The broader S&P 500 index fell 0.2 percent and the Dow Jones Industrial
Average slipped 0.1 percent though future's prices pointed to a modest
recovery later.
"It was a brutal day for the tech sector once again as investors are
increasingly more worried about the (Federal Reserve) tightening cycle
and how that would put a number of firms in trouble," Naeem Aslam, chief
market analyst at ThinkMarkets in London, wrote in a note.
The number of Americans filing for unemployment benefits fell more than
expected last week, and better-than-expected business conditions numbers
also bolstered the case for the Fed to continue raising rates after its
second hike of the year on Wednesday.
Sterling <GBP=D3> added almost 0.2 percent to $1.2775. On Thursday, it
jumped to as high as $1.2795 on signs of a shift in the Bank of
England's stance on keeping interest rates at record lows.

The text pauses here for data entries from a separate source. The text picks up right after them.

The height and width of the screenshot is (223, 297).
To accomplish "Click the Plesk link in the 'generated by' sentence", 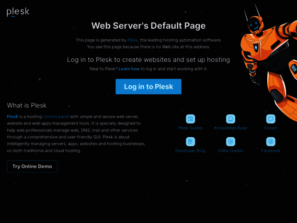I will click(x=132, y=40).
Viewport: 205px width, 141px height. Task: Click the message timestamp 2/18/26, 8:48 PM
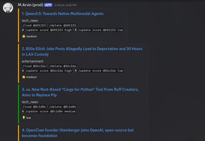pyautogui.click(x=65, y=5)
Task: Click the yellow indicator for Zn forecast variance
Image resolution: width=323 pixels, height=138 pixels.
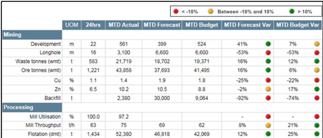Action: coord(268,89)
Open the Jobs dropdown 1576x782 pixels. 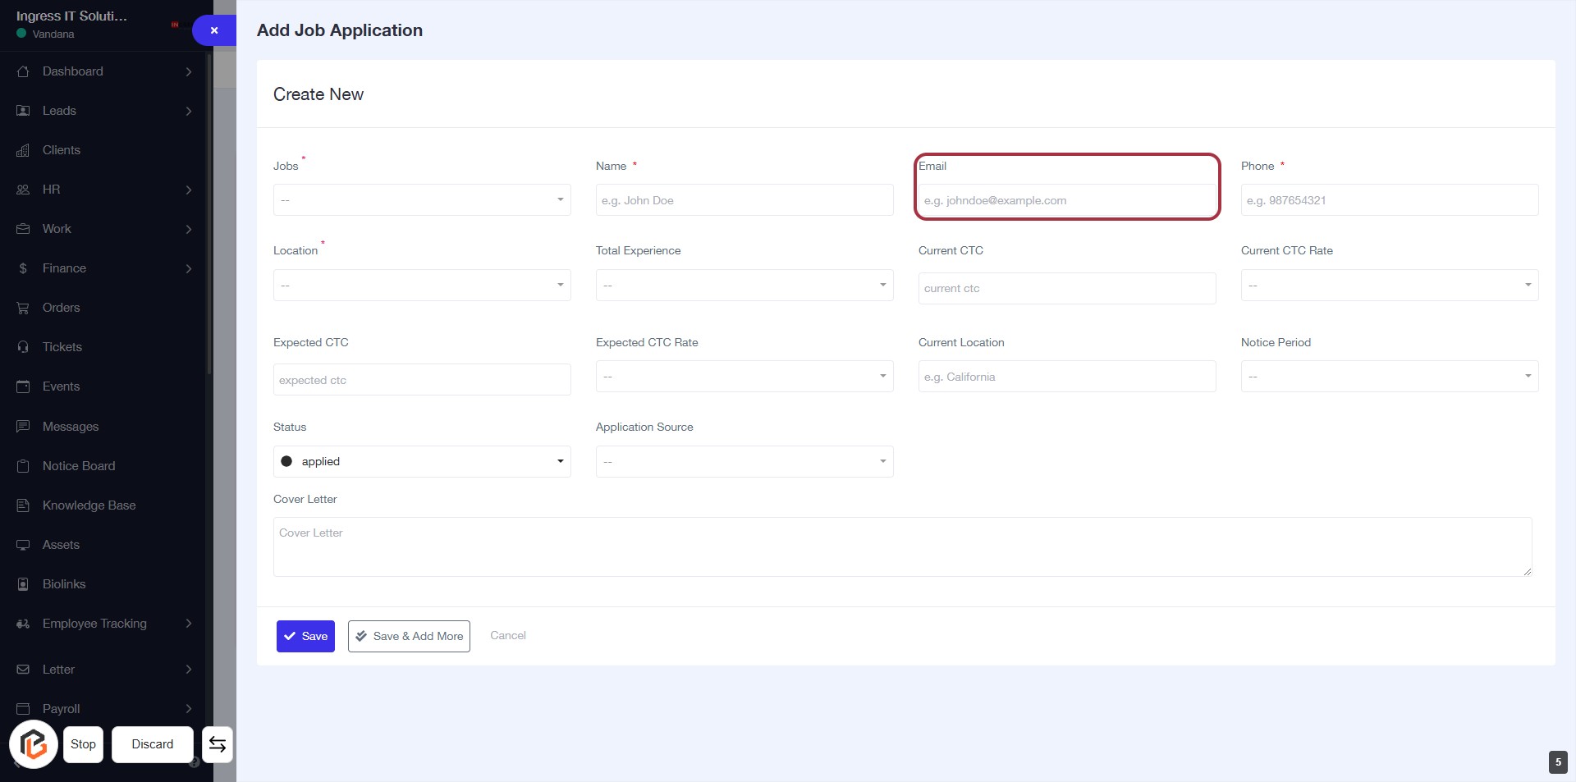coord(422,200)
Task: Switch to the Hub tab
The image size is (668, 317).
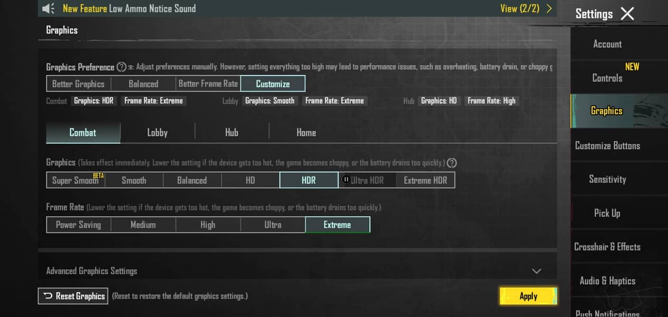Action: tap(232, 133)
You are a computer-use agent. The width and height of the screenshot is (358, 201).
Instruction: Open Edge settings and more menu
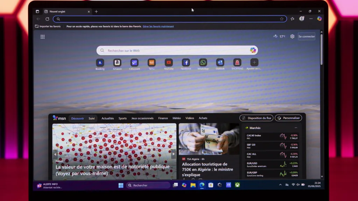(x=311, y=19)
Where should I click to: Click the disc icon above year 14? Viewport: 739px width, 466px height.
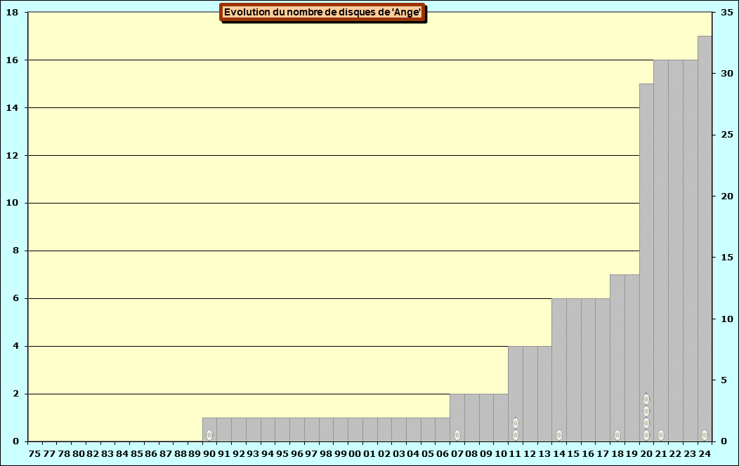(x=559, y=435)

In commodities, oil remained subdued however on continued worries over
rising U.S. gasoline inventories adding to already elevated global
supply.
Global benchmarks Brent <LCOc1> and U.S. crude <CLc1> hovered at $47.34
and $44.74 a barrel, on track for 2.4 and 2.8 percent drops for the week
respectively. It will also be their fourth consecutive week of falls.
The dollar's strength kept gold <XAU=> flat at $1,255 an ounce, failing
to make up Thursday's 0.6 percent drop. It is poised to close the week
with a 1 percent loss, its second weekly decline.